(begin)

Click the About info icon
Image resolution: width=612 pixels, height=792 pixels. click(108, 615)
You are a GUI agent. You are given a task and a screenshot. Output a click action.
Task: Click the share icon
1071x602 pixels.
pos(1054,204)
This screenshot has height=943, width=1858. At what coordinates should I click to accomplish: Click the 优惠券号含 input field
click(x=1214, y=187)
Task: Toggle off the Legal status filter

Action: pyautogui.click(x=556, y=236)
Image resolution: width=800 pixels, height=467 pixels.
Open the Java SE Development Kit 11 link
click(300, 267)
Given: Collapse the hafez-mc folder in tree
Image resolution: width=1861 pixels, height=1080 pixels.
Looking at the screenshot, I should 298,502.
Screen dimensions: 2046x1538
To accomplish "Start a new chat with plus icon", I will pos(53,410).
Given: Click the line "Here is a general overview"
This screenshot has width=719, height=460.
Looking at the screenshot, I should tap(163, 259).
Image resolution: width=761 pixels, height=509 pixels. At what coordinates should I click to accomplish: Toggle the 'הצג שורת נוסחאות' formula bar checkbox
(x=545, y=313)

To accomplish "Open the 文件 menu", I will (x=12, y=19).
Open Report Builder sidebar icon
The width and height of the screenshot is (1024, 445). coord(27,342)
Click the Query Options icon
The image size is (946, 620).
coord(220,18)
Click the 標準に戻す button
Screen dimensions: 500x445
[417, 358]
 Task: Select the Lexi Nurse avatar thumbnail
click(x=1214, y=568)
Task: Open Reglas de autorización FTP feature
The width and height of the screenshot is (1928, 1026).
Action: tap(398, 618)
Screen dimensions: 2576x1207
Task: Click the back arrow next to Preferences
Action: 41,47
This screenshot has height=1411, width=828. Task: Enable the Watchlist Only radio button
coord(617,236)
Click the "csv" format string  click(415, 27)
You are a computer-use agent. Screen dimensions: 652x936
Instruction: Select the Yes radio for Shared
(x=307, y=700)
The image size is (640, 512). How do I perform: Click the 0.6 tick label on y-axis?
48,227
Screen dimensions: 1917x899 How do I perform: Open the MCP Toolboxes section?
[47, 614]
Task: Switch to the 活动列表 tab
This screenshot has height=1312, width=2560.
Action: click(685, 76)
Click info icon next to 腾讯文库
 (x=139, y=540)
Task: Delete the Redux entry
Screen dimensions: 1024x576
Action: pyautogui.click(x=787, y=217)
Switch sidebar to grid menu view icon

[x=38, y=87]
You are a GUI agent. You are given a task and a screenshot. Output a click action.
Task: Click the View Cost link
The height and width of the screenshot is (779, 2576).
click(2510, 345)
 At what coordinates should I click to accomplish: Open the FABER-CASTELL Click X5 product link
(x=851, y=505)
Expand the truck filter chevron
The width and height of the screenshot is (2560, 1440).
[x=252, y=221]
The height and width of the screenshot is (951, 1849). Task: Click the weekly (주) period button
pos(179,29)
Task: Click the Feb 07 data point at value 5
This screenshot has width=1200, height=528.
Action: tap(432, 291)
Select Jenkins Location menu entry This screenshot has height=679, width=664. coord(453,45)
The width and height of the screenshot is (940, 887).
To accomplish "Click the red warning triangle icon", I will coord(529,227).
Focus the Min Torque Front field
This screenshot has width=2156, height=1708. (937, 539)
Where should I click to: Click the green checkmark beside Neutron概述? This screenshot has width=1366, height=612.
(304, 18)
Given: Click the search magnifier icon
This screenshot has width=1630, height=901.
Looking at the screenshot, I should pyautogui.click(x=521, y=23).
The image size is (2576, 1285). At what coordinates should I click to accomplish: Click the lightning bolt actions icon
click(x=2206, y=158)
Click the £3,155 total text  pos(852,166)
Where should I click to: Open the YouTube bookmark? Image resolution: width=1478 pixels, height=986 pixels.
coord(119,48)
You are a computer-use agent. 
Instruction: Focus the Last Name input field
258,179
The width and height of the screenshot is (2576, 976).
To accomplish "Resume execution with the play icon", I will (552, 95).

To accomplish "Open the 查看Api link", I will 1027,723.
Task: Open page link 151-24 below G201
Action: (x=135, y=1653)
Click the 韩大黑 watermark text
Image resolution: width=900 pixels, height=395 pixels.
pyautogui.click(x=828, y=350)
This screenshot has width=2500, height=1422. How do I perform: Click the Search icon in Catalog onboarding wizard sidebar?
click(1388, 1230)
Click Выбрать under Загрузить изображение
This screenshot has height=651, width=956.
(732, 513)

(end)

Could you quote every one of the records above verbatim, character for character?

▶ **EXPECTED OUTPUT**
Click the About info icon
Image resolution: width=612 pixels, height=792 pixels. click(108, 615)
You are a GUI agent. You are given a task and a screenshot. Output a click action.
Task: Click the share icon
1071x602 pixels.
pos(1054,204)
This screenshot has height=943, width=1858. At what coordinates should I click to accomplish: Click the 优惠券号含 input field
click(x=1214, y=187)
Task: Toggle off the Legal status filter

Action: pyautogui.click(x=556, y=236)
Image resolution: width=800 pixels, height=467 pixels.
Open the Java SE Development Kit 11 link
click(300, 267)
Given: Collapse the hafez-mc folder in tree
Image resolution: width=1861 pixels, height=1080 pixels.
Looking at the screenshot, I should 298,502.
Screen dimensions: 2046x1538
To accomplish "Start a new chat with plus icon", I will pos(53,410).
Given: Click the line "Here is a general overview"
This screenshot has width=719, height=460.
Looking at the screenshot, I should tap(163, 259).
Image resolution: width=761 pixels, height=509 pixels. At what coordinates should I click to accomplish: Toggle the 'הצג שורת נוסחאות' formula bar checkbox
(x=545, y=313)

To accomplish "Open the 文件 menu", I will (x=12, y=19).
Open Report Builder sidebar icon
The width and height of the screenshot is (1024, 445). coord(27,342)
Click the Query Options icon
The image size is (946, 620).
coord(220,18)
Click the 標準に戻す button
Screen dimensions: 500x445
[417, 358]
 Task: Select the Lexi Nurse avatar thumbnail
click(x=1214, y=568)
Task: Open Reglas de autorización FTP feature
The width and height of the screenshot is (1928, 1026).
Action: tap(398, 618)
Screen dimensions: 2576x1207
Task: Click the back arrow next to Preferences
Action: 41,47
This screenshot has height=1411, width=828. Task: Enable the Watchlist Only radio button
coord(617,236)
Click the "csv" format string  click(415, 27)
You are a computer-use agent. Screen dimensions: 652x936
Instruction: Select the Yes radio for Shared
(x=307, y=700)
The image size is (640, 512). How do I perform: Click the 0.6 tick label on y-axis?
48,227
Screen dimensions: 1917x899 How do I perform: Open the MCP Toolboxes section?
[47, 614]
Task: Switch to the 活动列表 tab
This screenshot has height=1312, width=2560.
Action: click(685, 76)
Click info icon next to 腾讯文库
 (x=139, y=540)
Task: Delete the Redux entry
Screen dimensions: 1024x576
Action: pyautogui.click(x=787, y=217)
Switch sidebar to grid menu view icon

[x=38, y=87]
You are a GUI agent. You are given a task and a screenshot. Output a click action.
Task: Click the View Cost link
The height and width of the screenshot is (779, 2576).
click(2510, 345)
 At what coordinates should I click to accomplish: Open the FABER-CASTELL Click X5 product link
(x=851, y=505)
Expand the truck filter chevron
The width and height of the screenshot is (2560, 1440).
[x=252, y=221]
The height and width of the screenshot is (951, 1849). Task: Click the weekly (주) period button
pos(179,29)
Task: Click the Feb 07 data point at value 5
This screenshot has width=1200, height=528.
Action: tap(432, 291)
Select Jenkins Location menu entry This screenshot has height=679, width=664. coord(453,45)
The width and height of the screenshot is (940, 887).
To accomplish "Click the red warning triangle icon", I will coord(529,227).
Focus the Min Torque Front field
This screenshot has width=2156, height=1708. (937, 539)
Where should I click to: Click the green checkmark beside Neutron概述? This screenshot has width=1366, height=612.
(304, 18)
Given: Click the search magnifier icon
This screenshot has width=1630, height=901.
Looking at the screenshot, I should pyautogui.click(x=521, y=23).
The image size is (2576, 1285). At what coordinates should I click to accomplish: Click the lightning bolt actions icon
click(x=2206, y=158)
Click the £3,155 total text  pos(852,166)
Where should I click to: Open the YouTube bookmark? Image resolution: width=1478 pixels, height=986 pixels.
coord(119,48)
You are a computer-use agent. 
Instruction: Focus the Last Name input field
258,179
The width and height of the screenshot is (2576, 976).
To accomplish "Resume execution with the play icon", I will (552, 95).

To accomplish "Open the 查看Api link", I will 1027,723.
Task: Open page link 151-24 below G201
Action: (x=135, y=1653)
Click the 韩大黑 watermark text
Image resolution: width=900 pixels, height=395 pixels.
pyautogui.click(x=828, y=350)
This screenshot has width=2500, height=1422. How do I perform: Click the Search icon in Catalog onboarding wizard sidebar?
click(1388, 1230)
Click Выбрать under Загрузить изображение
This screenshot has height=651, width=956.
(732, 513)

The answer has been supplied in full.